Data records Block Start

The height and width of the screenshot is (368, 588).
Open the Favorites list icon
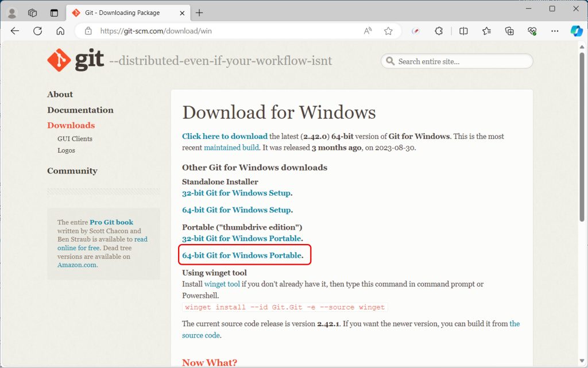(486, 31)
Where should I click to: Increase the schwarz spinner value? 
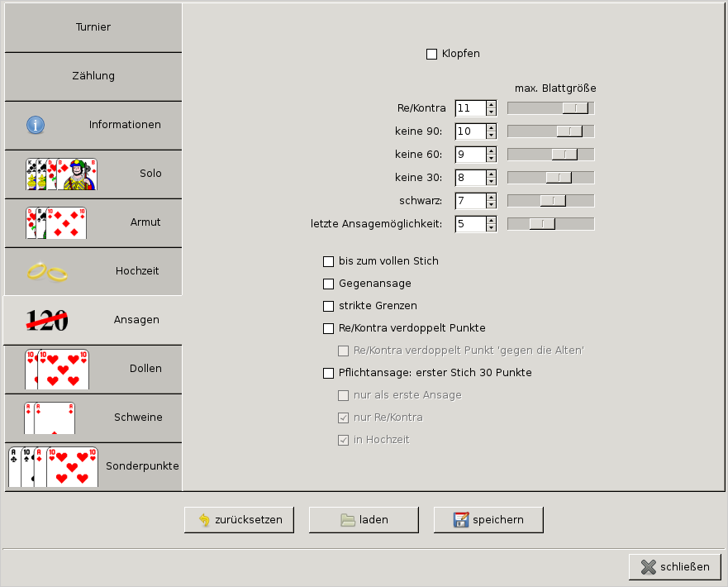[492, 197]
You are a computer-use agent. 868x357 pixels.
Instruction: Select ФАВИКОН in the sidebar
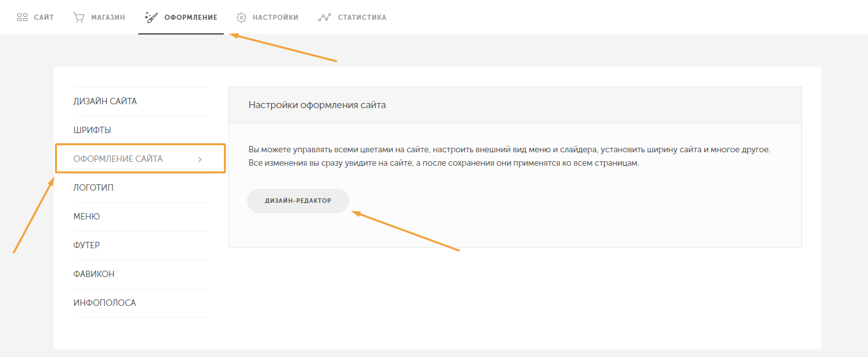[94, 274]
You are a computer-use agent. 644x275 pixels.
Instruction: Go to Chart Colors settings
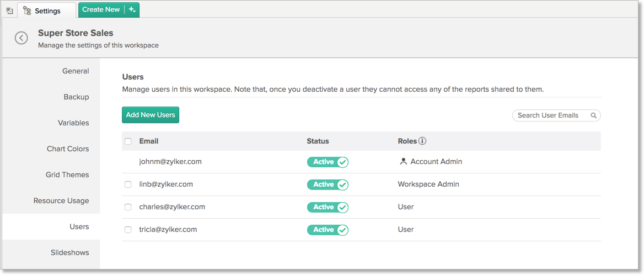pyautogui.click(x=67, y=149)
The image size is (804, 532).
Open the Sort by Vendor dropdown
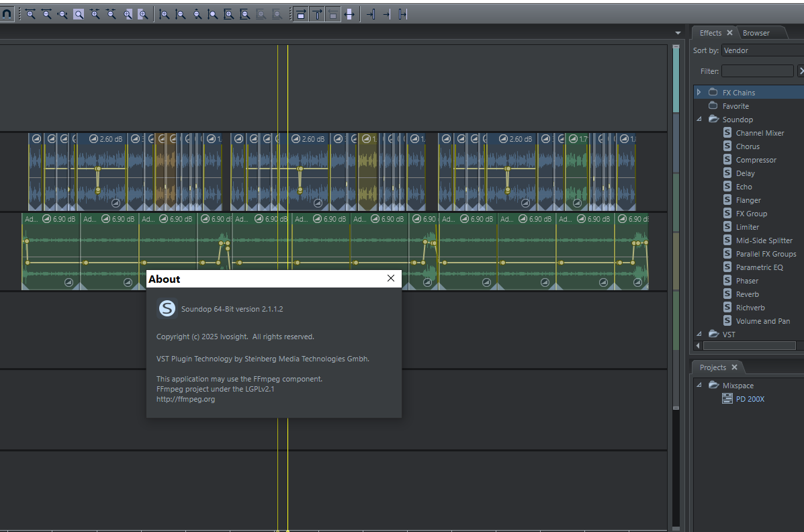762,50
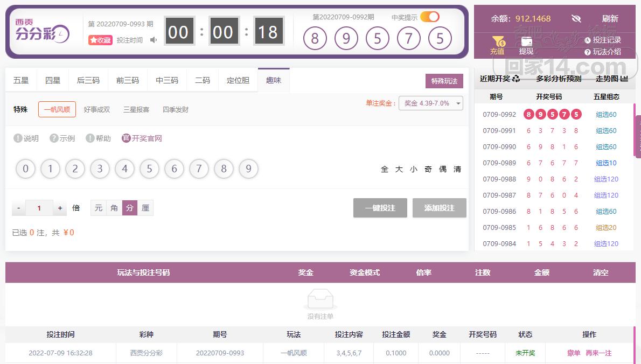
Task: Pick number ball 7 in the selection row
Action: click(199, 169)
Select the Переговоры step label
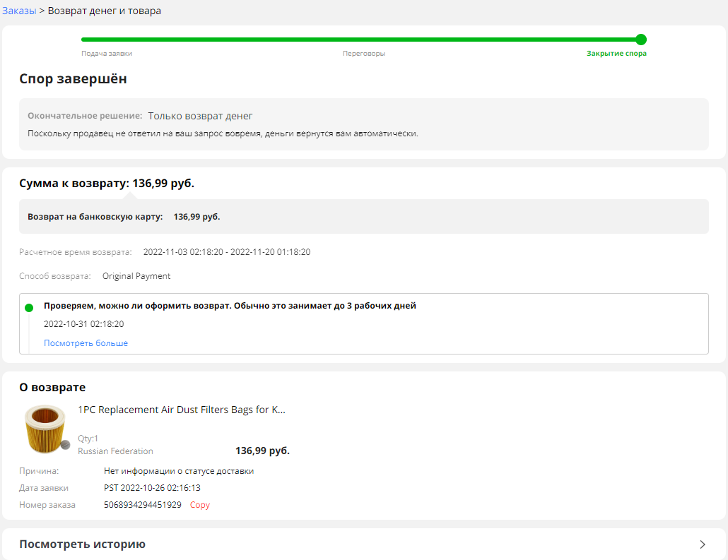Image resolution: width=728 pixels, height=560 pixels. pos(364,54)
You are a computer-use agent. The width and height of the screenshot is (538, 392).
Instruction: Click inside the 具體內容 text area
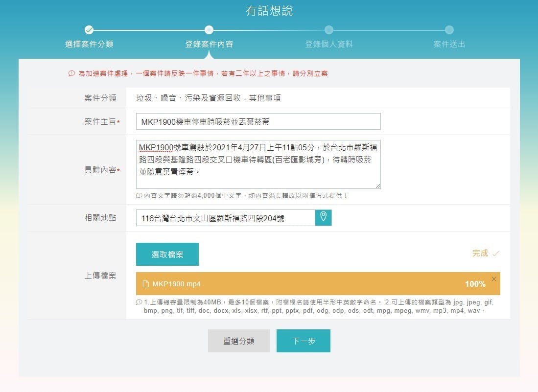258,164
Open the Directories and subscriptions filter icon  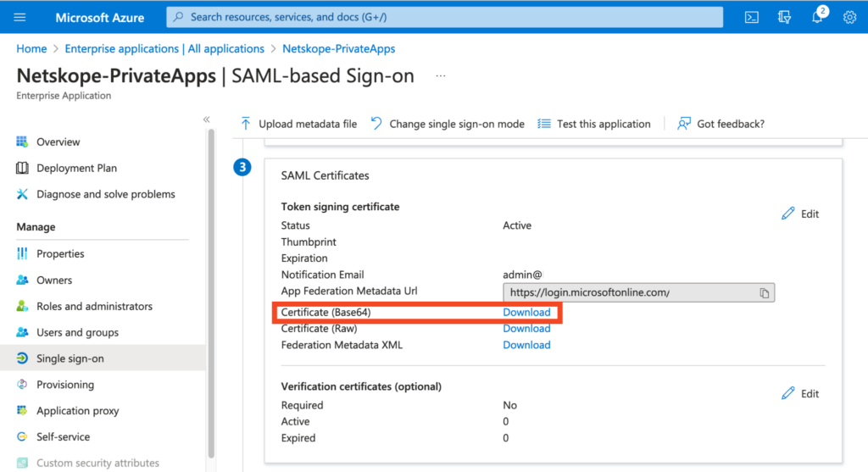pyautogui.click(x=784, y=17)
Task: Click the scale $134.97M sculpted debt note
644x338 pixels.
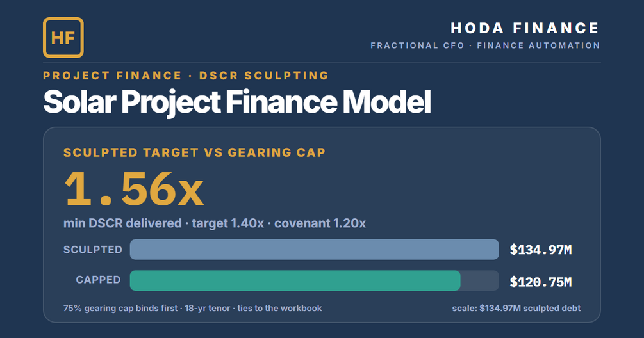Action: [516, 308]
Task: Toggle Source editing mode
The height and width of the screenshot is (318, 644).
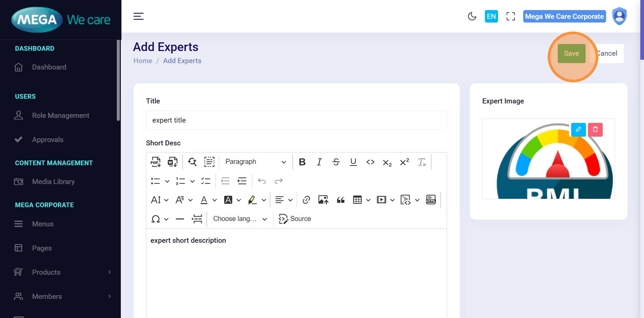Action: point(295,219)
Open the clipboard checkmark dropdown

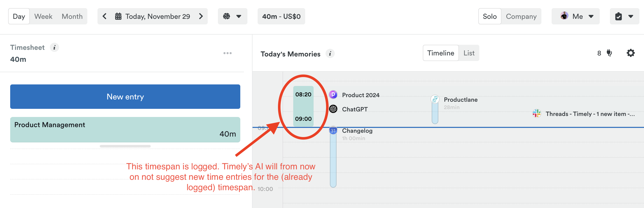tap(624, 16)
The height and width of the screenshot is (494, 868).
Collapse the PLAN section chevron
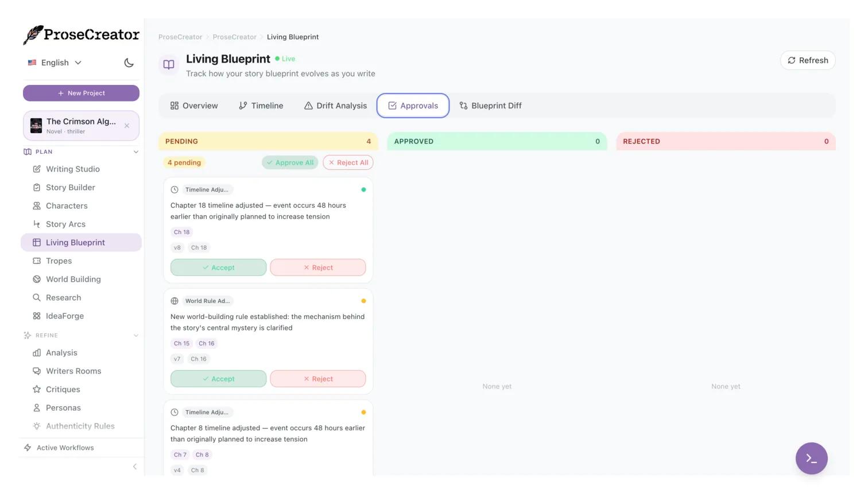pyautogui.click(x=136, y=152)
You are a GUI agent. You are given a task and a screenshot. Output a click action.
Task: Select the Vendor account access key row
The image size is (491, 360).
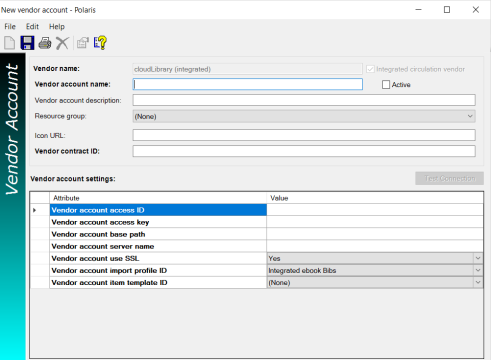click(266, 222)
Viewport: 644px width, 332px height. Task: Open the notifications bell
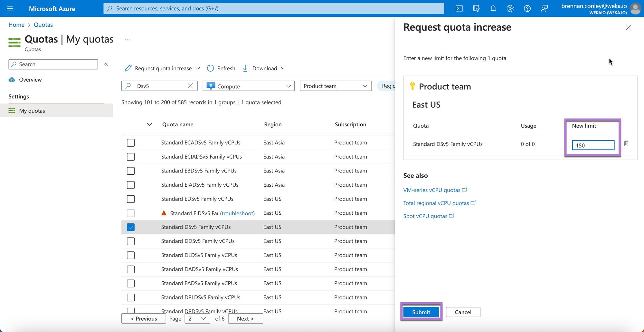point(493,9)
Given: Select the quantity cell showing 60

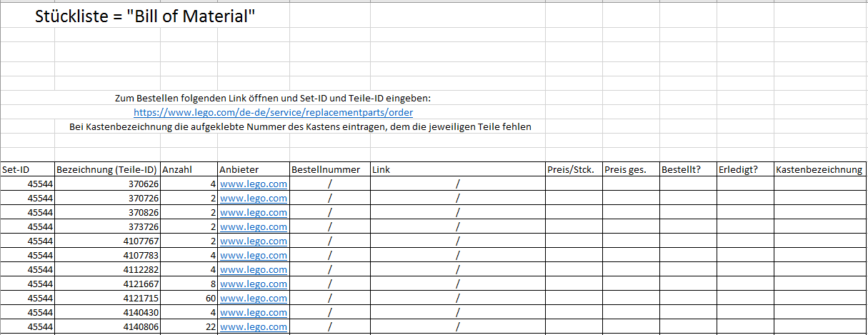Looking at the screenshot, I should coord(189,298).
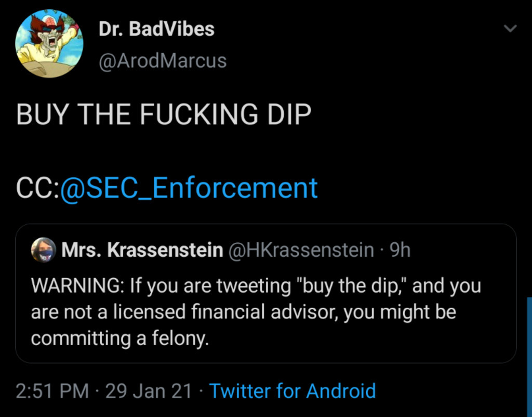The height and width of the screenshot is (417, 532).
Task: Click the "committing a felony." line
Action: (119, 338)
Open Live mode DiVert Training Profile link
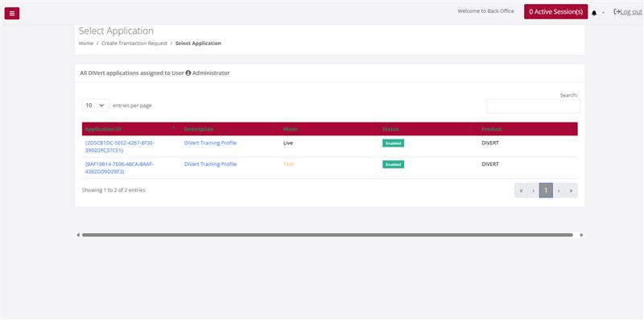The image size is (644, 320). (x=210, y=143)
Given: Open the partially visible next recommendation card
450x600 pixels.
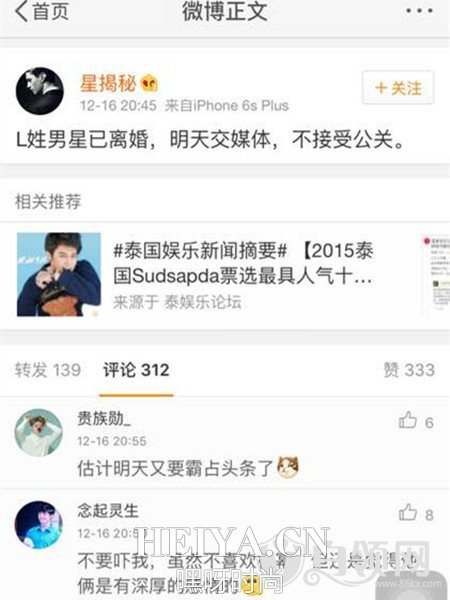Looking at the screenshot, I should pos(435,272).
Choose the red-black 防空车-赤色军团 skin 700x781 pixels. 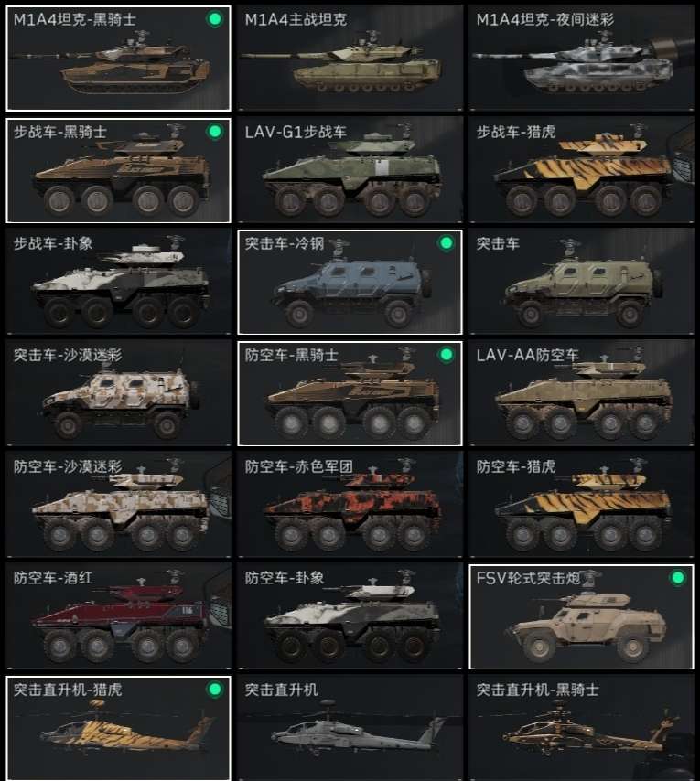point(350,505)
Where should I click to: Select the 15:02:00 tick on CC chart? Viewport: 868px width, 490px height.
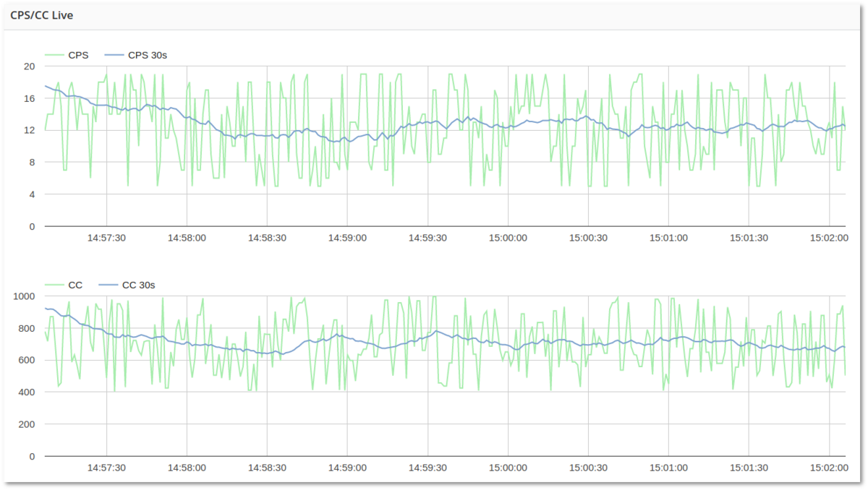click(827, 467)
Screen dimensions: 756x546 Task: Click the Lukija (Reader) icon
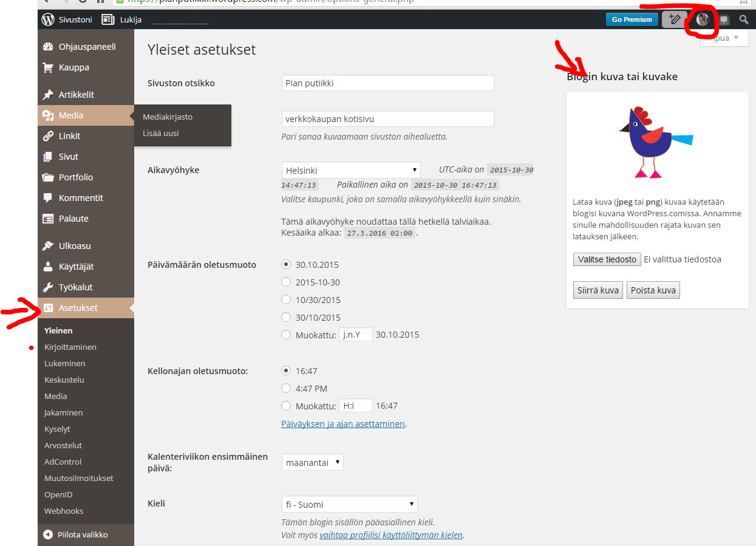tap(107, 19)
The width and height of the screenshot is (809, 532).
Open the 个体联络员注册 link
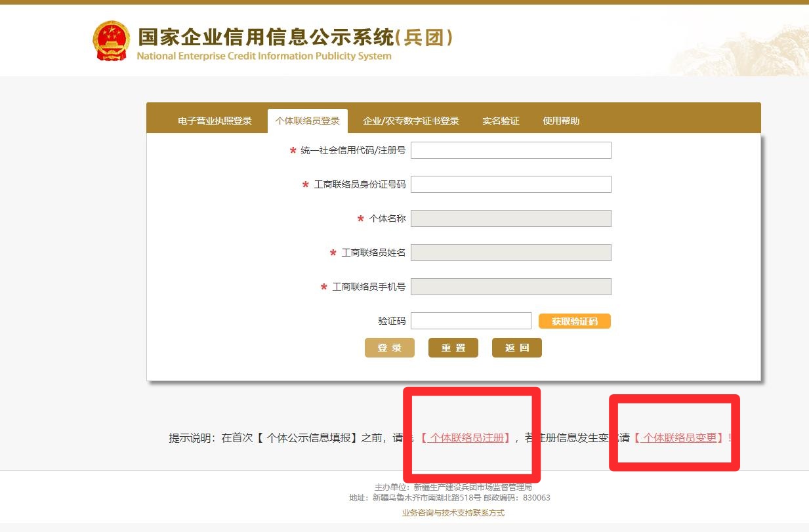(466, 438)
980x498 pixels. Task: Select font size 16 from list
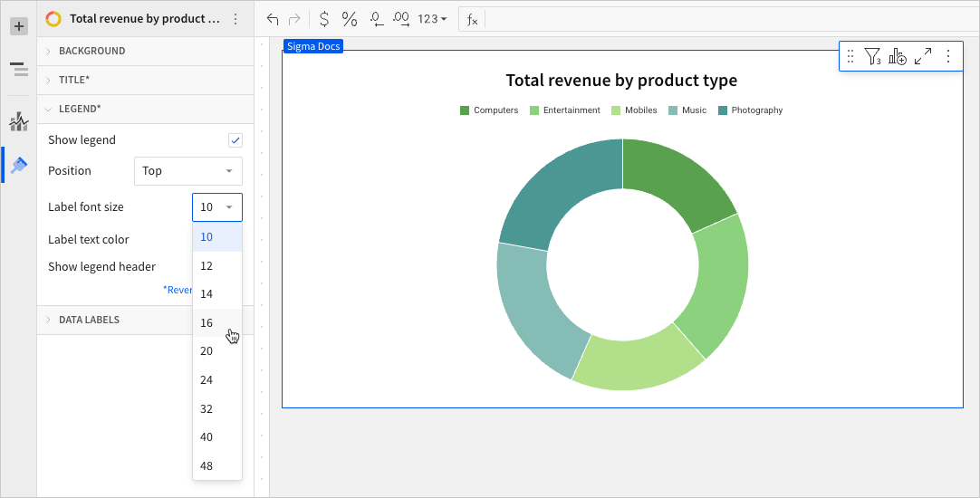[207, 323]
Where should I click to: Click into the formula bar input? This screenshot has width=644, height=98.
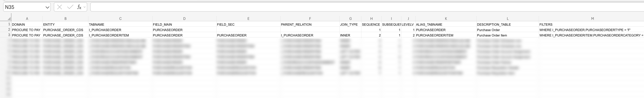click(x=350, y=7)
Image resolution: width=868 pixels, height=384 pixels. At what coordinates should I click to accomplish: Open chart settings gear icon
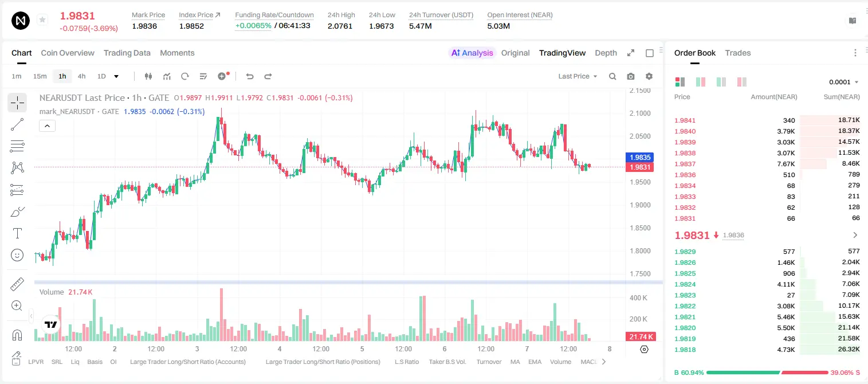649,76
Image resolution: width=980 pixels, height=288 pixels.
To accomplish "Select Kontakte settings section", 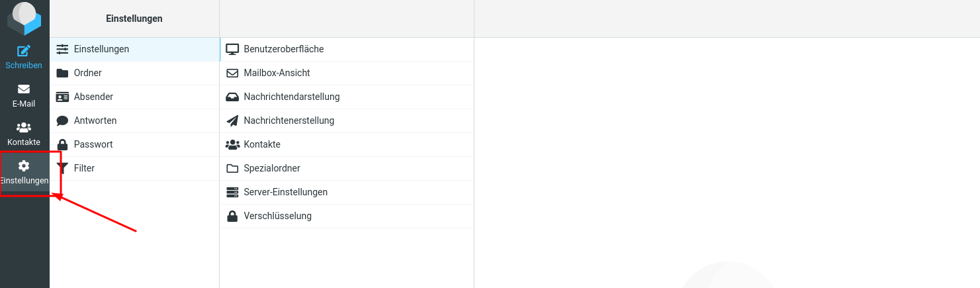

Data records Block End

_Instructions for the task_
Using the material above, reproduce only the lines that run from the line with "Where should I click to: Click" up to and including the line with "Image resolution: width=980", exactly, with the pictures dropped.

_Solved exercise_
Where should I click to: Click into the formula bar input? This screenshot has width=644, height=98.
click(x=350, y=7)
Image resolution: width=868 pixels, height=384 pixels. At what coordinates should I click to accomplish: Open chart settings gear icon
649,76
Image resolution: width=980 pixels, height=288 pixels.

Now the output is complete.